### Фрагмент страницы
::::::::::

Евгений Кунин - Логика случая. О природе и происхождении биологической эволюции
Важно также отметить, что существенная часть большинства геномов прокариот принадлежит мобилому, обширному множеству генов, которые приходят в геномы и уходят из них с поразительной скоростью и в основном являются эгоистичными генетическими элементами, не имеющими никакого адаптивного значения для генома своего хозяина, хотя иногда эти элементы рекрутируются хозяином для выполнения специфических биологических функций[56].
Взятые вместе, эти открытия формируют новую картину динамичного мира прокариот, который лучше всего может быть представлен сетью генетических элементов, которые обмениваются генами с существенно различающимися скоростями. В этой сети отличие между относительно стабильными хромосомами и мобиломом носит скорее количественный, чем качественный характер. Поразительная универсальность общей организации геномов прокариот, по-види мому, определяется динамическим характером пространства-времени геномной вселенной прокариот, наряду с интенсивным очистительным отбором, поддерживающимся за счет большого эффективного размера популяции большинства прокариот. Сами по себе эти характерные большие размеры популяций во многом определяются высоким уровнем ГПГ, постольку поскольку в противном случае деградация и в конечном счете мутационная катастрофа неизбежны (более подробно об этом см. гл. 8).

::::::::::

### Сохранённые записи

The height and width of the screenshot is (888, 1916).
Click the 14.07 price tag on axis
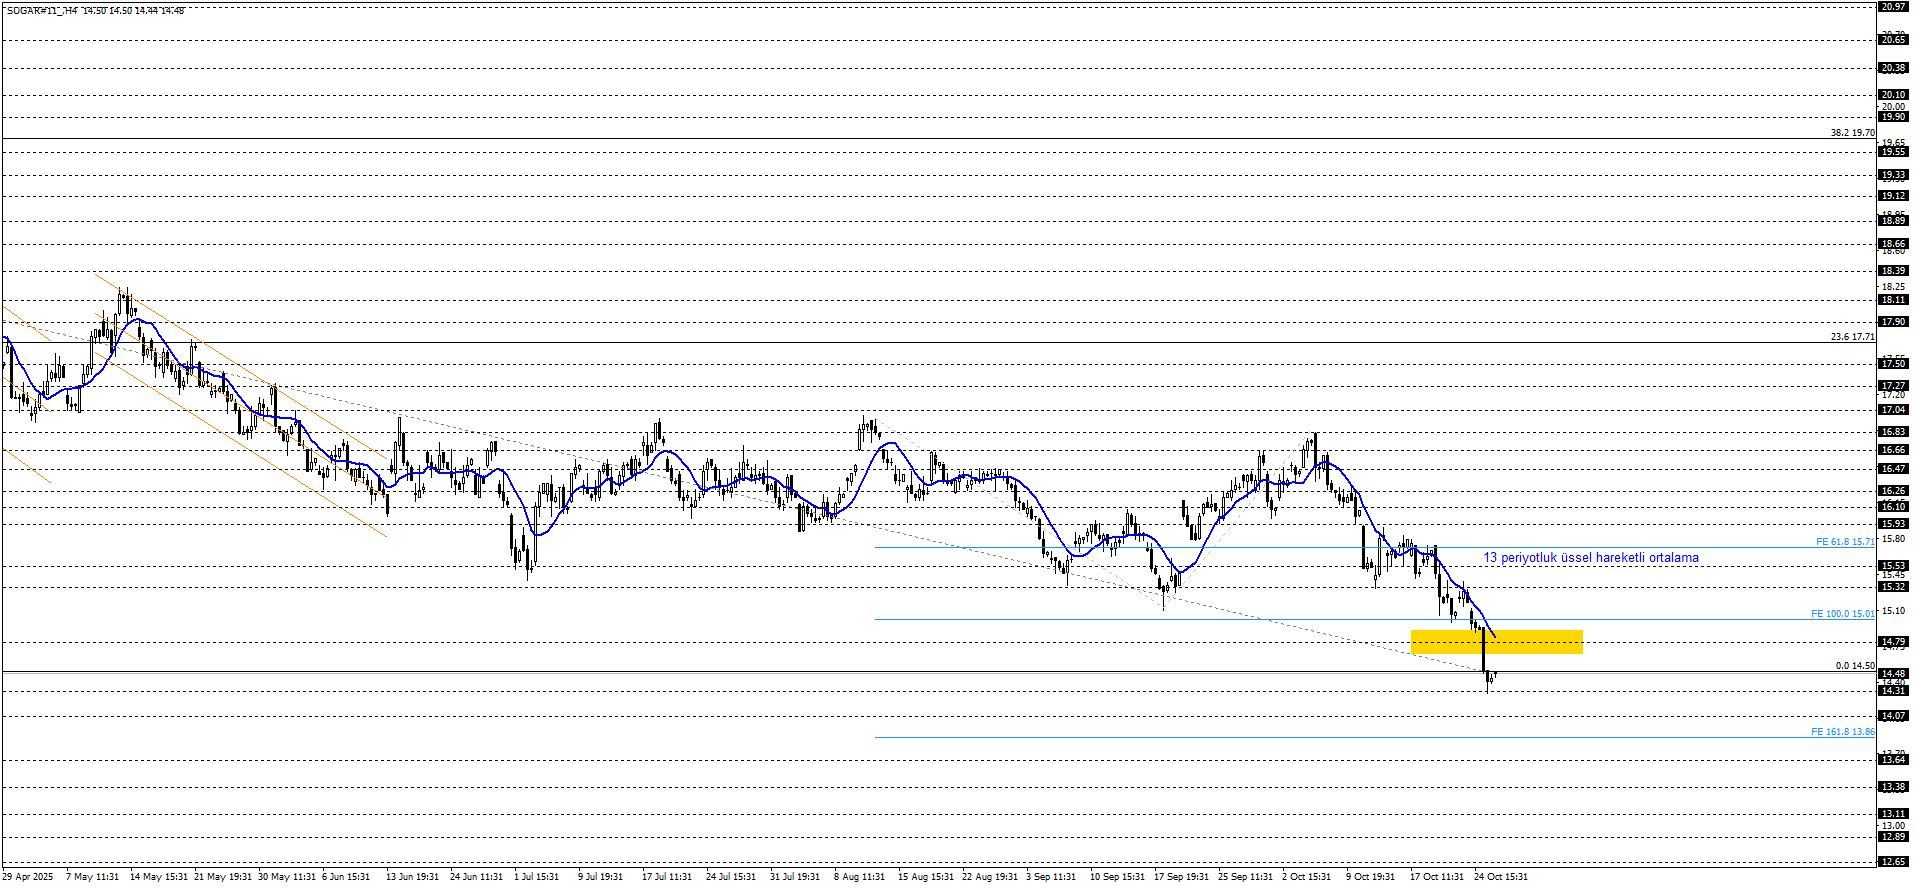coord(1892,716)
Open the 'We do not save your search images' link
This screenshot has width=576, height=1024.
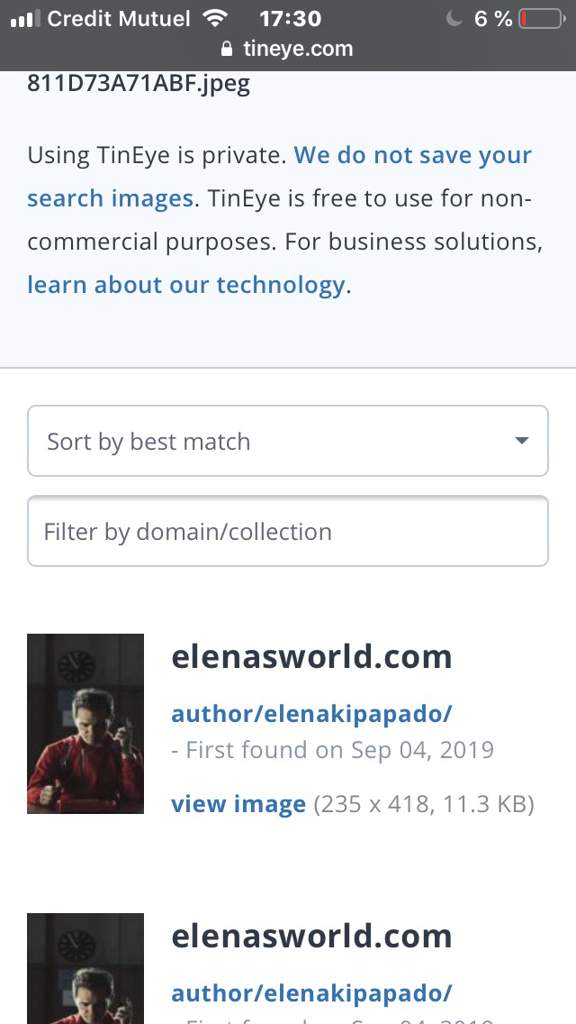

::::::::::

### Что сделать
a: Ответьте по фрагменту о геномах прокариот:
(i) Как называется множество генов, которые приходят в геномы и уходят из них с поразительной скоростью?
(ii) Каков, согласно фрагменту, характер отличия между относительно стабильными хромосомами и мобиломом?
(iii) За счёт чего поддерживается интенсивный очистительный отбор у большинства прокариот?
b: Что говорится о мобиломе в предложении фрагмента о геномах прокариот, которое начинается словами «Важно также отметить»? Перечислите все сведения.
c: Продолжите фрагмент о геномах прокариот с места после его последнего предложения.

### Ответы по заданиям
a:
(i) Мобилом.
(ii) Скорее количественный, чем качественный.
(iii) За счёт большого эффективного размера популяции большинства прокариот.

b:
- Мобилому принадлежит существенная часть большинства геномов прокариот.
- Это обширное множество генов.
- Эти гены приходят в геномы и уходят из них с поразительной скоростью.
- В основном это эгоистичные генетические элементы.
- Они не имеют никакого адаптивного значения для генома своего хозяина.
- Иногда хозяин рекрутирует эти элементы для выполнения специфических биологических функций.

c:
Парадокс сегодняшнего состояния дел в эволюционной геномике состоит в том, что, несмотря на громадный прогресс (но также и благодаря ему), проявляющаяся сложность мира прокариот в настоящее время не доступна адекватному анализу. Мы все еще не имеем соответствующего языка (в смысле теории и методологии) для описания динамики и истории геномной сети. Разработка адекватной концептуальной платформы для понимания эволюции прокариот является основным вызовом следующего этапа в развитии этой сферы исследований. В главе 6 описываются некоторые скромные шаги в этом направлении.
Рекомендуемая дополнительная литература
Davids W., and Z. Zhang. (2008) The Impact of Horizontal Gene Transfer in Shaping Operons and Protein Interaction Networks – Direct Evidence of Preferential Attachment. BMC // Evolutionary Biology 8: 23.
Количественное изучение скорости ГПГ между генами ядра и оболочки у бактерий. Гены оболочки, в частности, вовлеченные в систему клеточной защиты, имеют более высокую скорость ГПГ.
Doolittle, W. F. (1999) Lateral Genomics // Trends in Cell Biology 9: M5—8.
Ранняя дискуссия о вкладе ГПГ в концепцию древа жизни.
Doolittle, W. F., and O. Zhaxybayeva. (2009) On the Origin of Prokaryotic Species // Genome Research 19: 744–756.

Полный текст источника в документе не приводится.